Fluent interfaces in C# – method chaining

For those of you who just tuned in, this is a third post on the subject of fluent interfaces using C#. In case you haven’t read them before – here are my previous posts on the subject:
Extension Methods
Right, now that we’re familiar with fluent interfaces it’s time to move to “Method Chaining”.
Method chaining is the most recognized “fluent interface technique”. In fact it’s so popular that some believe it to be the only way to write a fluent API.
The idea behind method chaining is both simple and elegant – each method call returns an object that can be used to call another method that returns an object an so on.

Returning “this”

I guess that an example is in order – unless you’ve started writing .NET code yesterday you should be familiar with the StringBuilder class:
In situations where you need to perform repeated modifications to a string, the overhead associated with creating a new String object can be costly. The System.Text.StringBuilder class can be used when you want to modify a string without creating a new object.

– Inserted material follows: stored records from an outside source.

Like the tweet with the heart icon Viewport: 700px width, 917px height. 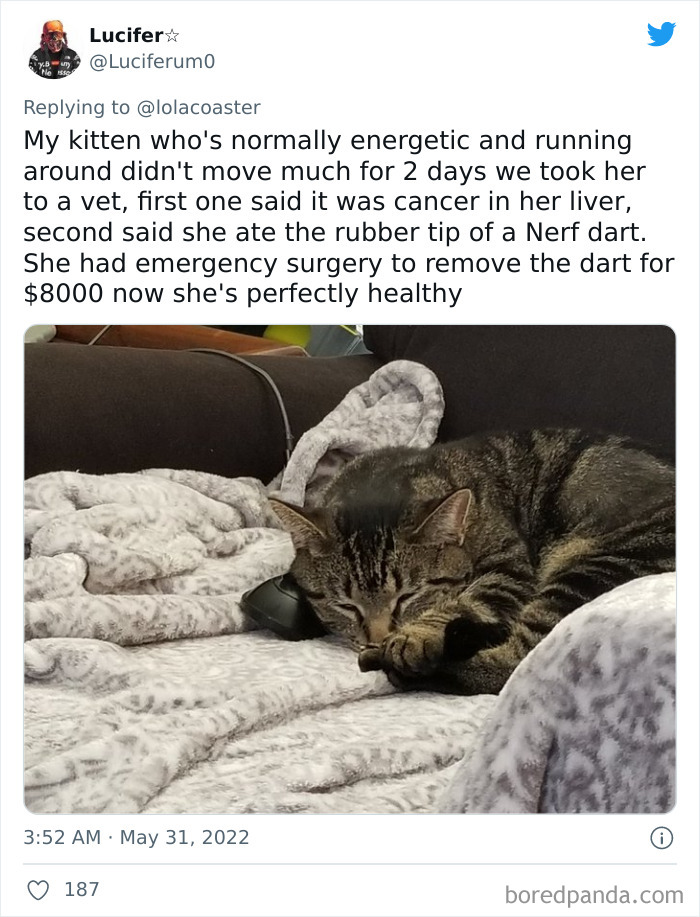(x=39, y=890)
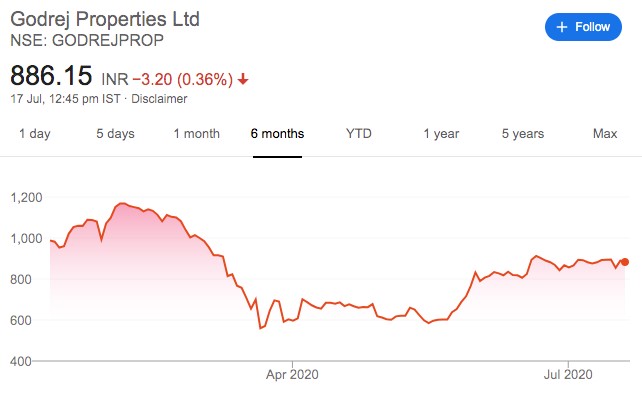Switch to the YTD view

(359, 134)
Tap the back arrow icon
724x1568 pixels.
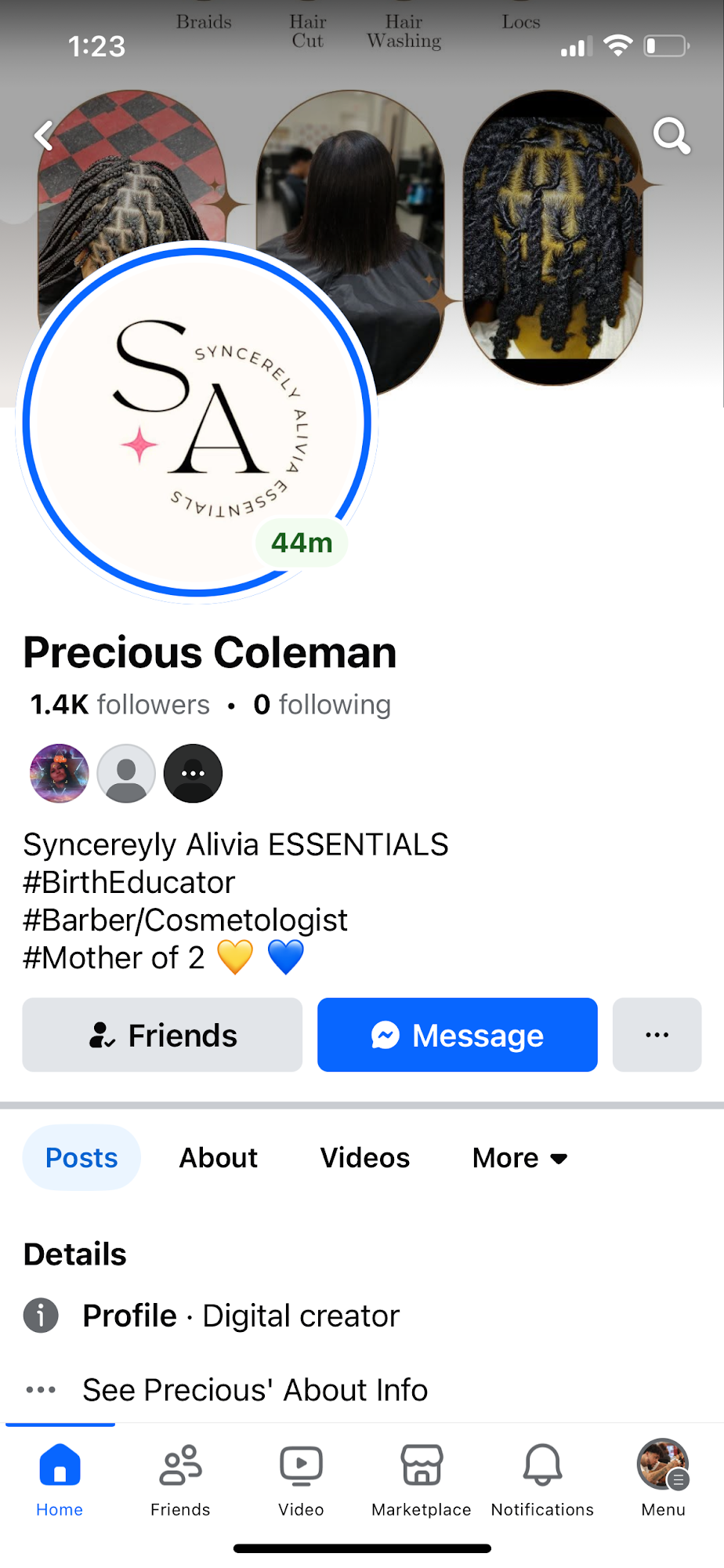pos(45,136)
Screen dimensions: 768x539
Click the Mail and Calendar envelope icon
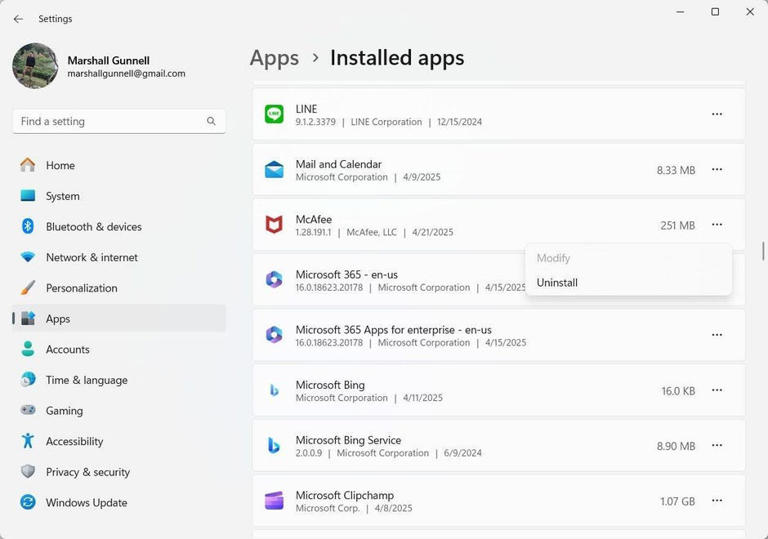(273, 170)
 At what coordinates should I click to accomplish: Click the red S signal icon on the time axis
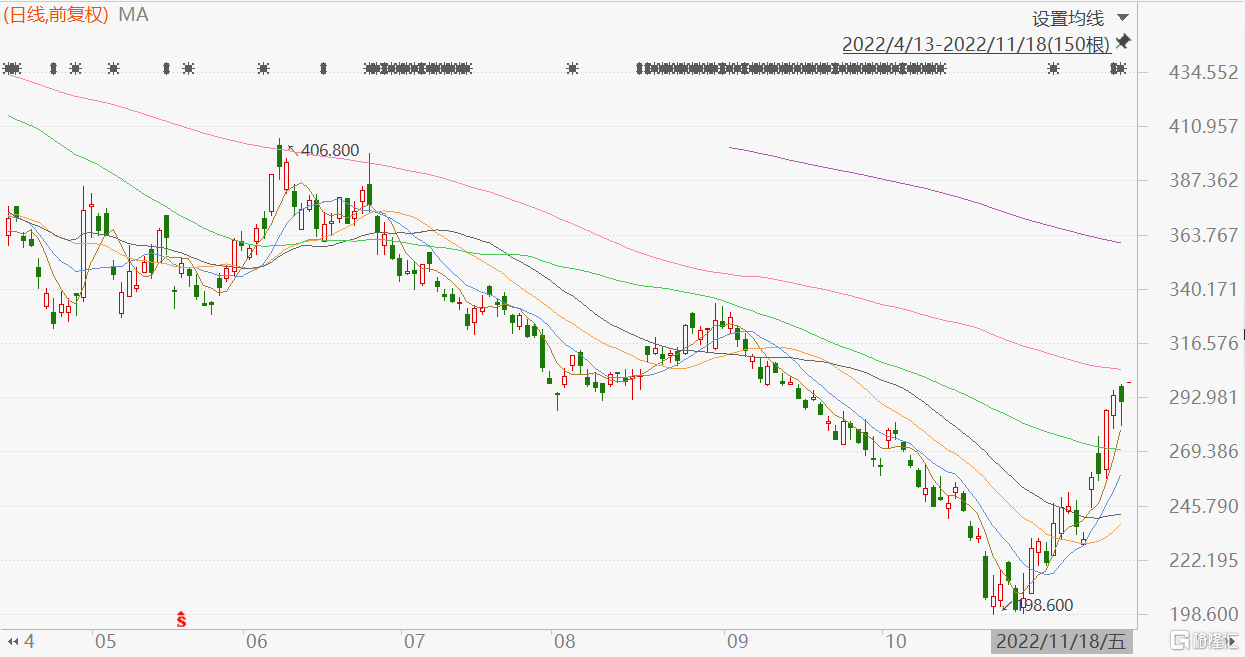pyautogui.click(x=181, y=620)
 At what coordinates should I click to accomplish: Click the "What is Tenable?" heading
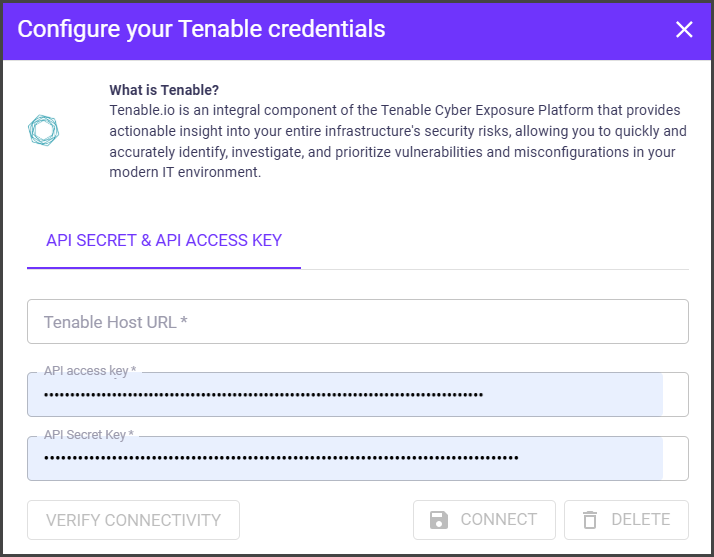tap(164, 89)
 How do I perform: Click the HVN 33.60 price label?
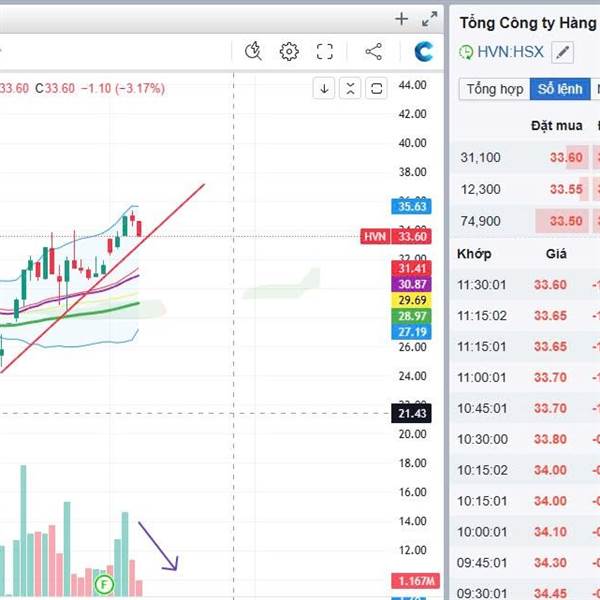396,236
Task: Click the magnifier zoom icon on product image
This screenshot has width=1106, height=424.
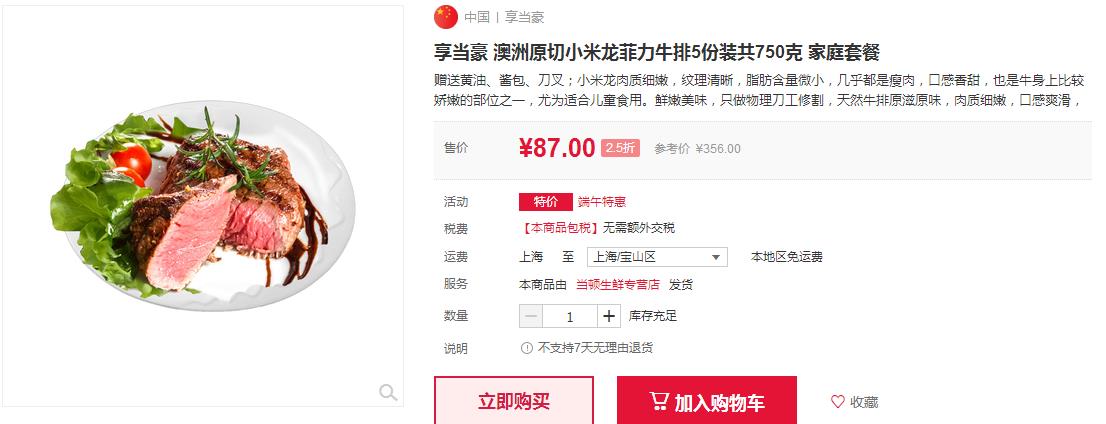Action: click(388, 392)
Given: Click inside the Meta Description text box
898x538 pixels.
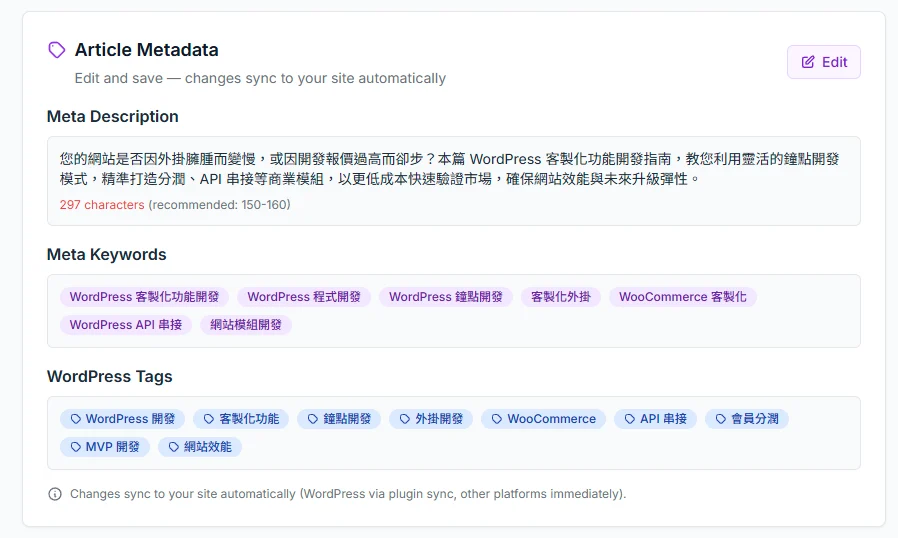Looking at the screenshot, I should (454, 181).
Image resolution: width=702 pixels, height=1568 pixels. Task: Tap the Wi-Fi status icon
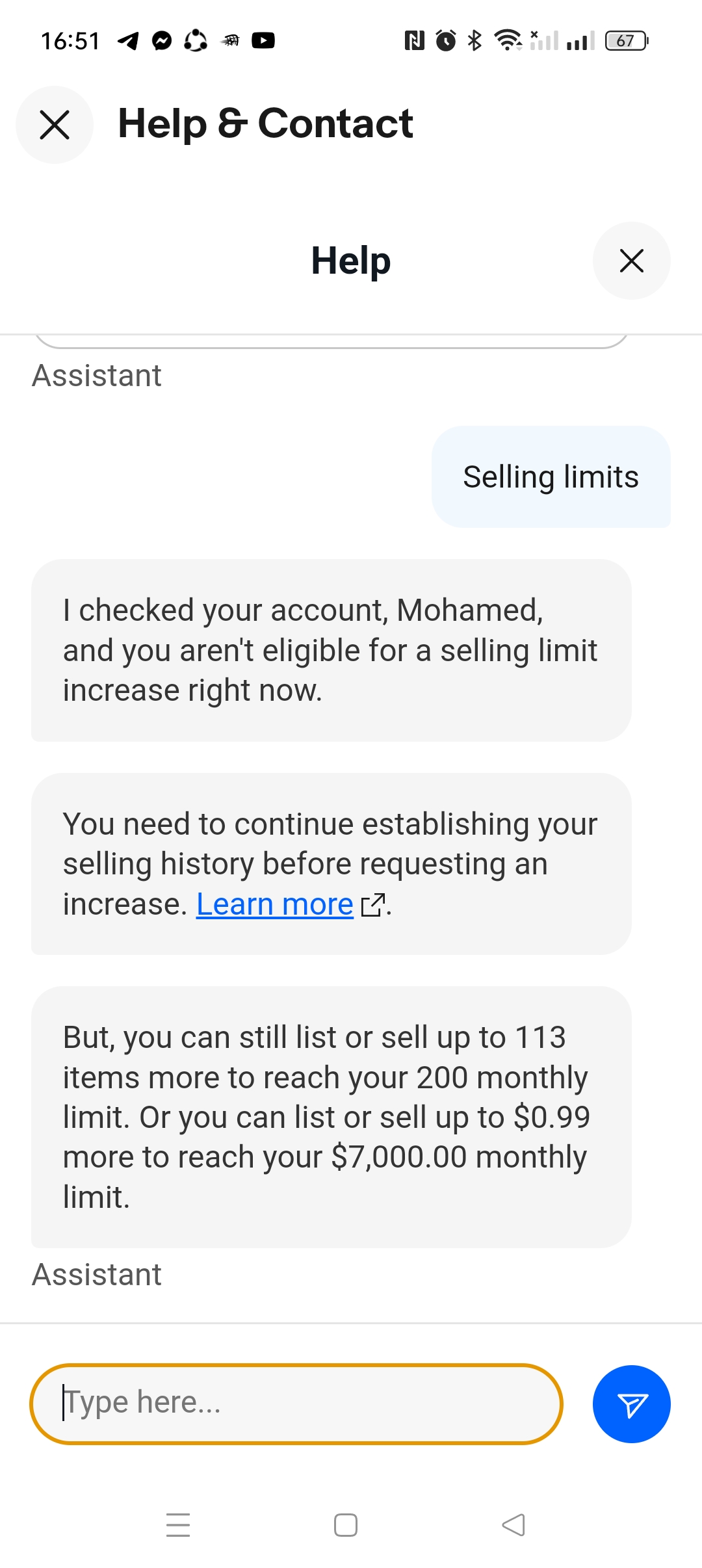click(508, 40)
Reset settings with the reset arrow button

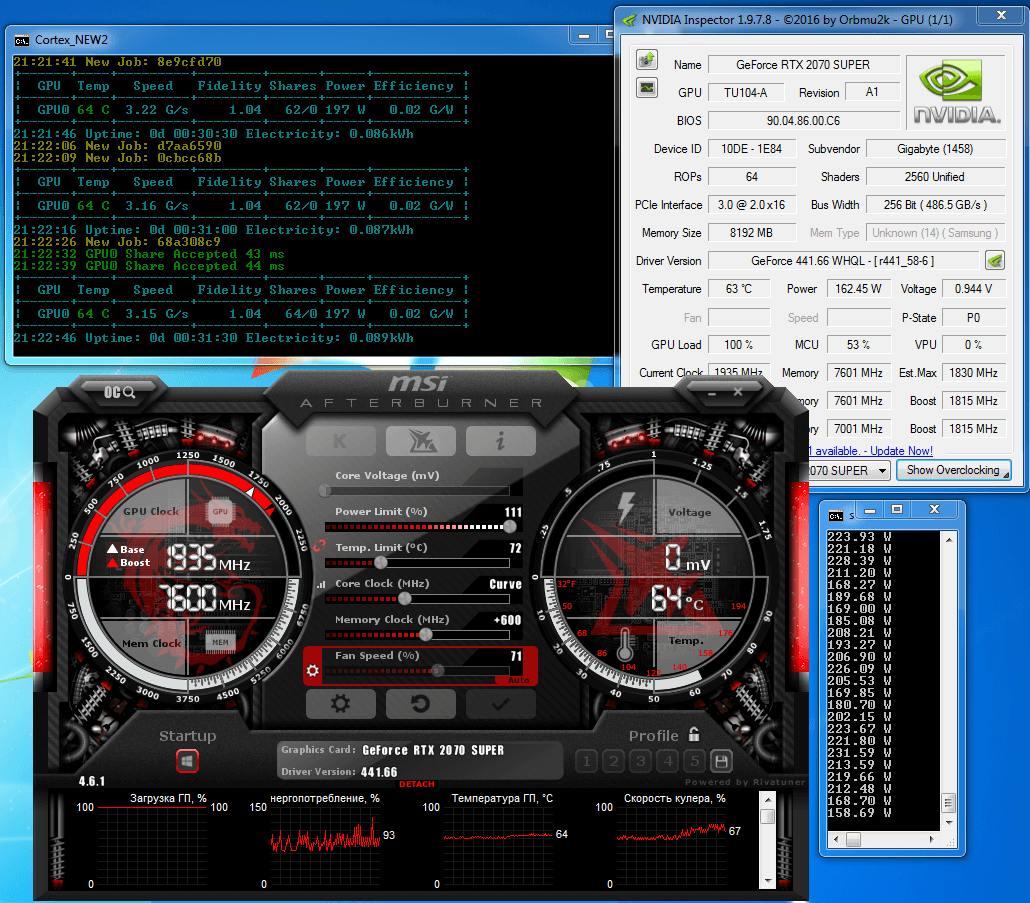point(420,704)
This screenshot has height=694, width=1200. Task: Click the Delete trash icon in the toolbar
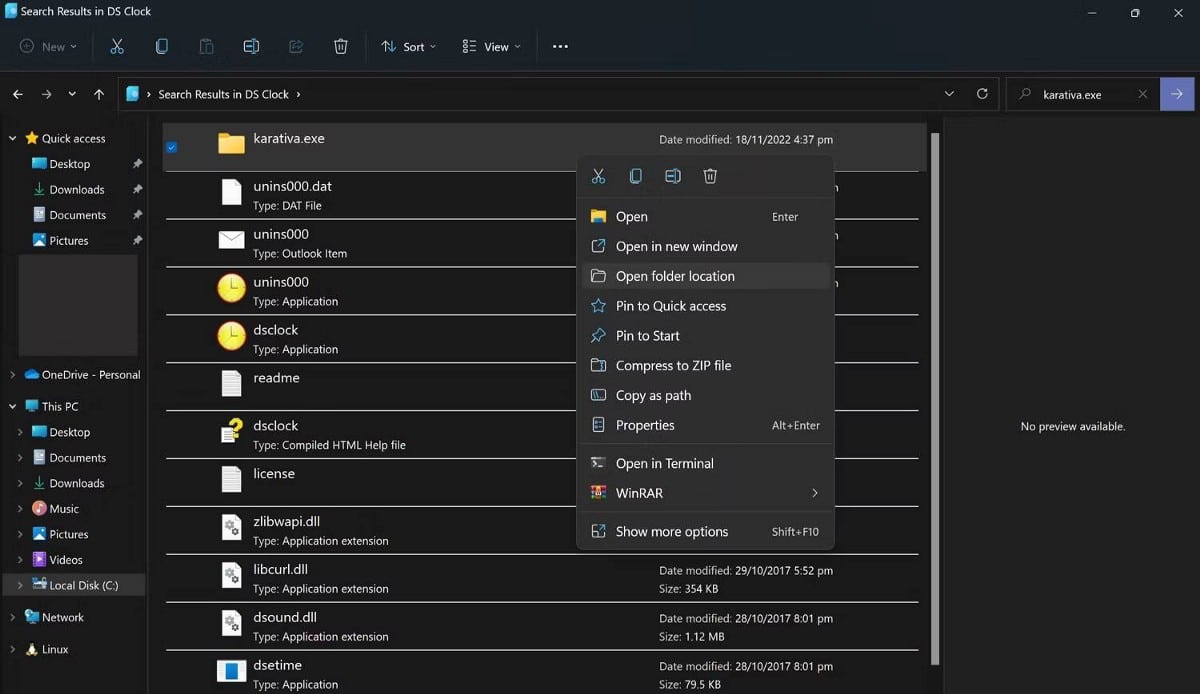tap(340, 46)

For example, using the StringBuilder class can boost performance when concatenating many strings together in a loop.
[From MSDN]
Using the StringBuilder class is simple:
var sb = new StringBuilder();
sb.Append("This is a simple list");
sb.Append("1. First item: ");
sb.Append("2. Second item: ");
The code above can also be written like this:
var sb = new StringBuilder()
    .Append("This is a simple list")
    .Append("1. First item: ").Append(items[0])
    .Append("2. Second item: ").Append(items[1]);
It’s up to you to decide which is more readable (#2) the fact is that writing the 2nd example is takes less time (try it), just keep using “.” after each method call.
The method chaining “trick” is in the return value of the method. In this case each method call above returns this at the end:
public unsafe StringBuilder Append(string value)
    if (value != null)
        // Here be code!

    return this;
This means that we can invoke more methods on the same class one after the other.
Returning the same type on each method call means that the API is “stateless” – meaning that I can always choose the same methods regardless of the last method invoked.


In this post simple method chaining was introduced using return value of this in order to enable the user of the API to call the same class methods in one chain.
Keep in mind that this is only one technique - there are other ways to create fluent API that uses method chaining and I promise to write more about it in another post.